I blind bought Night Scented Stock partly because it was on sale at Penhaligon’s website, but the bigger reason was that, for what I’d read, it’s super powdery. Not just powdery, but heavy spicy-floral-powdery, which means Grandma Time™ ! I dearly love this 1/4 Opium + 1/4 flower bouquet + 2/4 Johnsons’ and Johnsons’ Baby Powder perfume. For a good night sleep, a few sprays and the moon descends, the cat walks on the fence and I go zzz.

Penhaligon’s Tralala (2014)

© Victor Wong
© Victor Wong

When I first saw Penhaligon’s Tralala (2014), only one thing had come to my mind: this outrageous packaging is going to be discontinued in a hard way, for it is so fancy, the different factories that made their boxes and crazy ribbons may not have all the parts available when Penhaligon’s decides to make another batch later down the road. It’s just my collector’s gut feeling, I could be wrong.

So I blind-bought the perfume because of the packaging. Penhaligon’s, you win. But the actual surprise, is the perfume itself. Tralala, I have decided, is the perfume of former-glory. It’s a black and white photo that has turned yellow, a showgirl retiring from Moulin Rouge, a neglected face that uses a trowel to put the make up on, an unsatisfying life that needs whisky to resuscitate. I am sure that’s not the mood Bertrand Duchaufour (nose of L’Artisan Parfumeur’s Timbuktu) wants you to feel, but this is the mood that I get when I am smelling it. (You might find it marvellous and uplifting.) In fact, the creatives of Penhaligon’s said it in an interview, ” I wanted the perfume to be heavy and old fashioned, I wanted it to smell glamorous. I love the idea of perfume dominating the space it fills and as a glorious sensory barrier between you and the World, like a deep velvety aura.”
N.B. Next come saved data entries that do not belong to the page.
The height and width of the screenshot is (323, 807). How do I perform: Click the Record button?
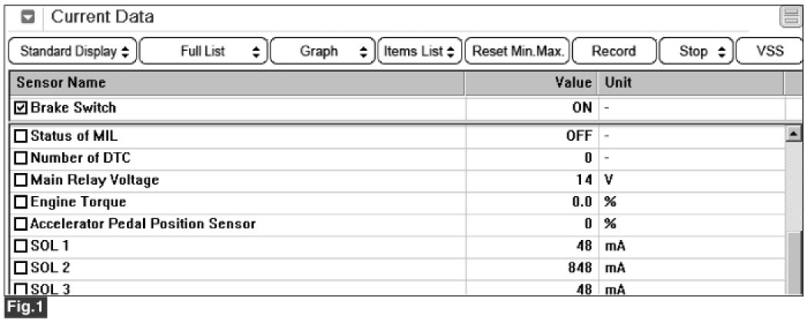click(613, 52)
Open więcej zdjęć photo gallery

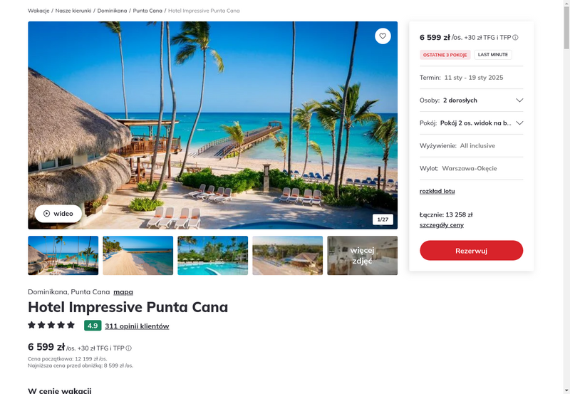point(363,256)
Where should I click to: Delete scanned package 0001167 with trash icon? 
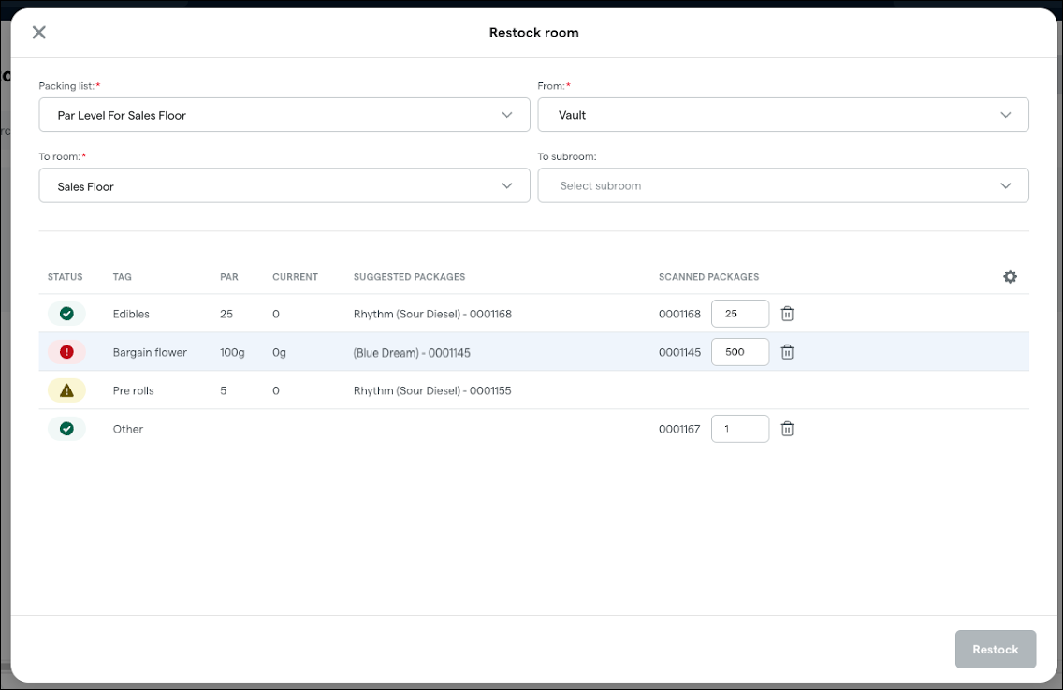pyautogui.click(x=787, y=428)
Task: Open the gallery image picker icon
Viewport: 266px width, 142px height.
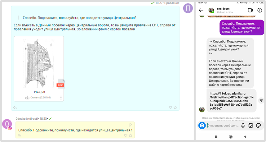Action: pyautogui.click(x=251, y=126)
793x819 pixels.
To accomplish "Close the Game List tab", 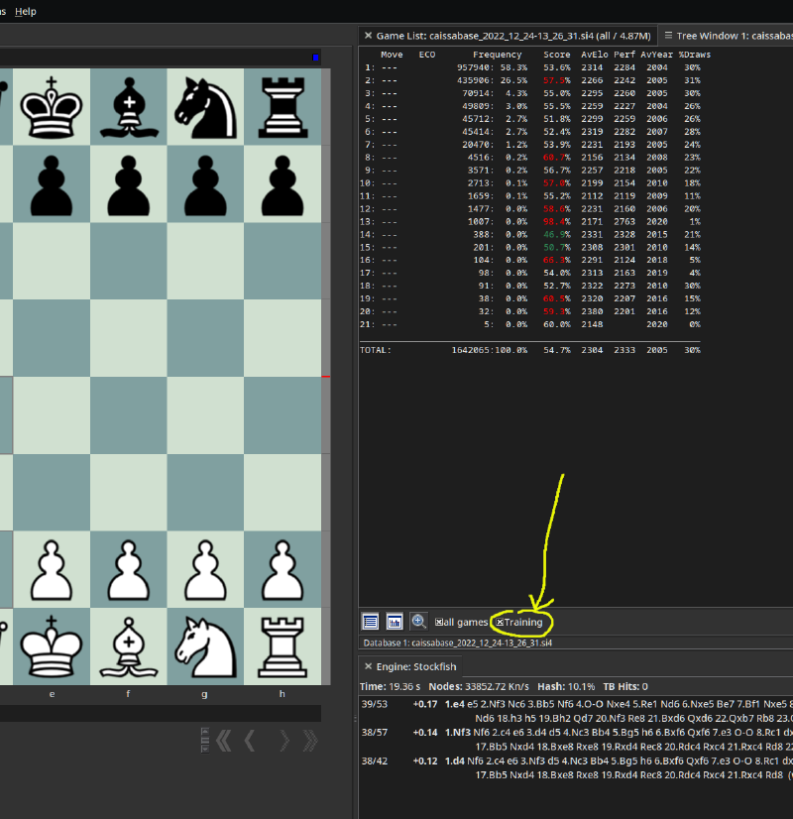I will point(368,36).
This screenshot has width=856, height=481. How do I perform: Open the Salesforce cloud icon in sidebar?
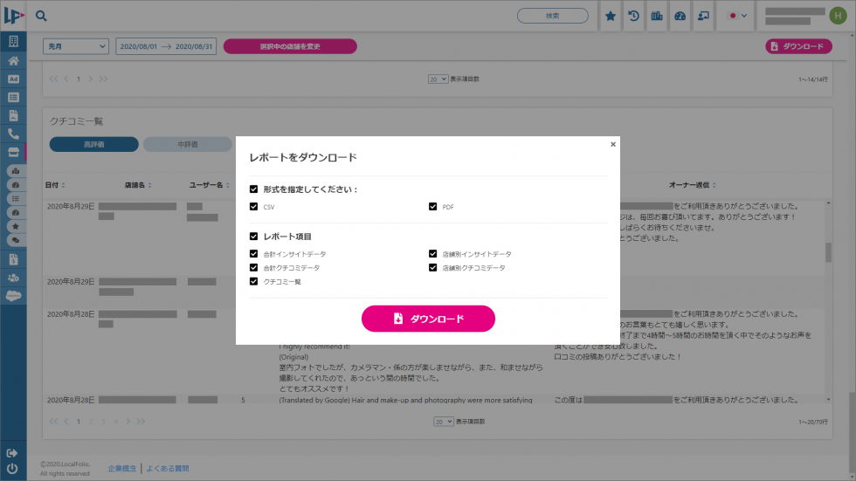tap(13, 295)
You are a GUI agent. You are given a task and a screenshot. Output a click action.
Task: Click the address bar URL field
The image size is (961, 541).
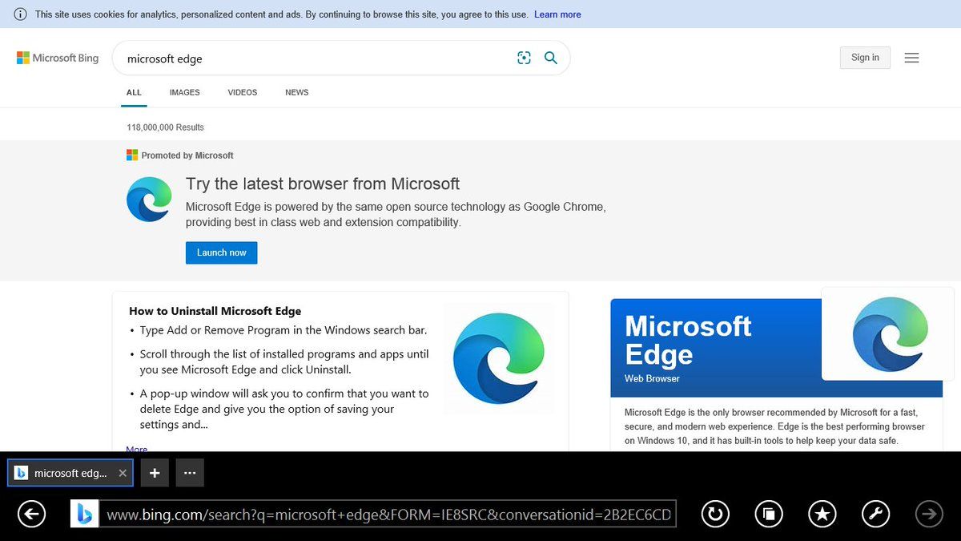(x=388, y=515)
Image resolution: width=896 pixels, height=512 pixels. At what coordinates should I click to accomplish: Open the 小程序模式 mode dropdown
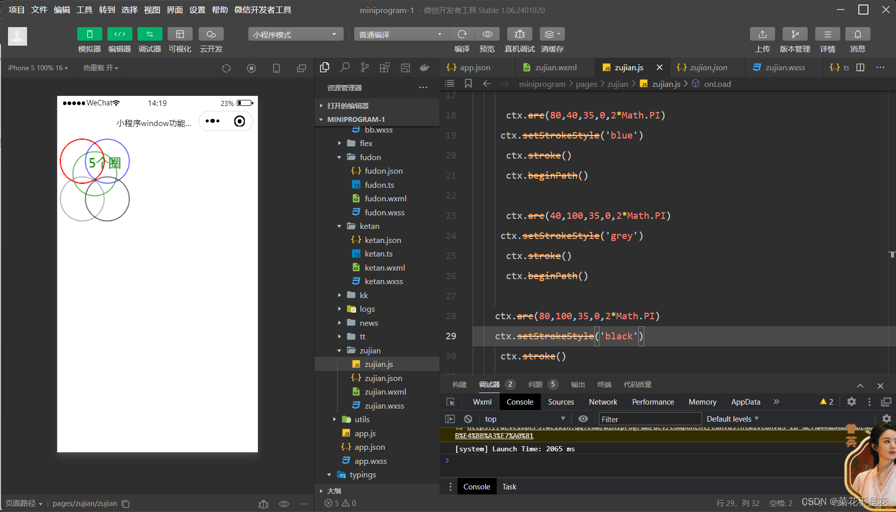pyautogui.click(x=295, y=34)
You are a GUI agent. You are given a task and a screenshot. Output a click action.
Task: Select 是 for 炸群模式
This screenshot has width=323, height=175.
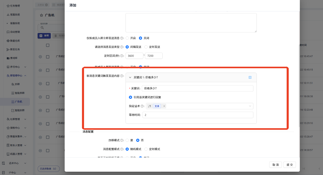click(x=127, y=140)
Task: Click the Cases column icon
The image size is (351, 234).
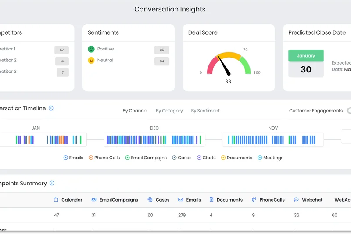Action: pyautogui.click(x=150, y=200)
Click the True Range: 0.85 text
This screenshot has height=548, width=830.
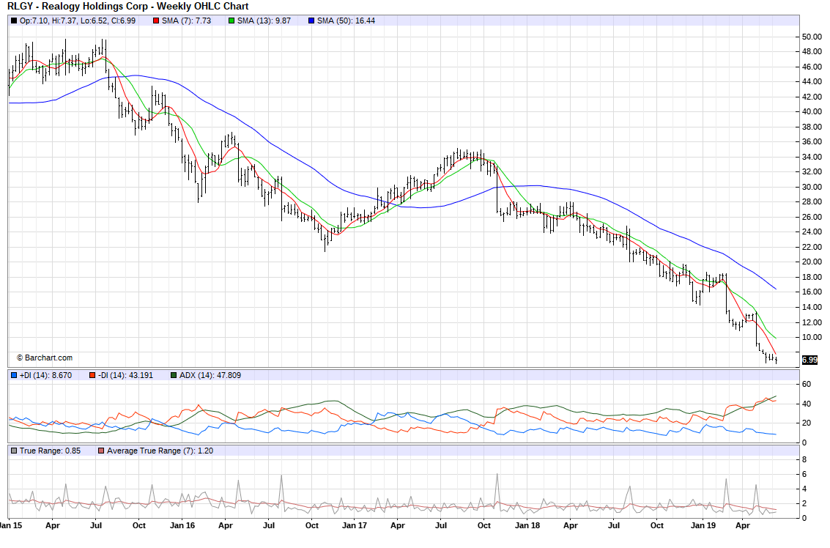coord(48,450)
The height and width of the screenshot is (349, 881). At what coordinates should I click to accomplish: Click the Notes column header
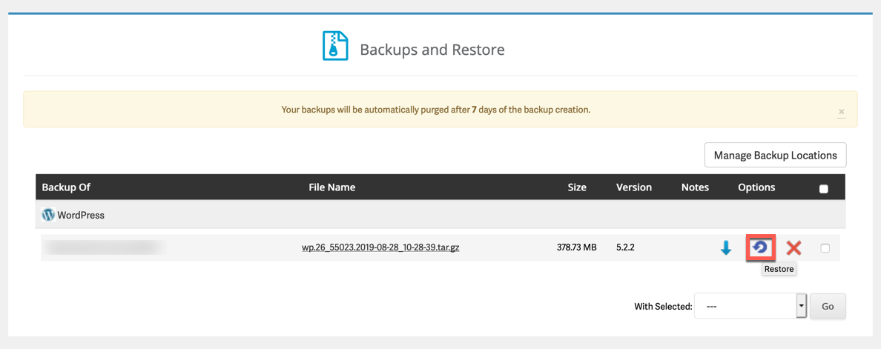click(695, 187)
Don’t get me wrong, I like the scent, and I am happy to own this bottle, but it smells delightfully depressing. Whisky, saffron, leather, incense, vanilla, myrrh, all the warm and moody notes paired with some aldehyde who has just lost its stock portfolio. Let me apply some now, I need drama.

Penhaligon’s Hammam Banquet (1872)

© Victor Wong
© Victor Wong

This dapper looking bottle contains a scent that smells like “antiquated baby powder”. When I wear it, I feel like I have been transported to the Victorian era; it’s utterly inappropriate to leave home without wearing a top hat and a monocle or play with your iPad without wearing a pair of white gloves. Hammam Bouquet (1872!) contains lavender, turkish rose and iris, woods and spices, and something else that I can’t describe, and the closest association I can come up with is cooking peanut oil. (An oily smelling perfume.) This perfume is Penhaligon’s first perfume and the founder and perfumer, William Penhaligon got his inspiration from the Turkish bath houses that used Turkish rose oil for massages. My friend told me that he actually had visited a Turkish bath house before and the massager bent and stretched him like a three year kid destroying a Barbie doll, but the comfort and relief after the massage was phenomenal.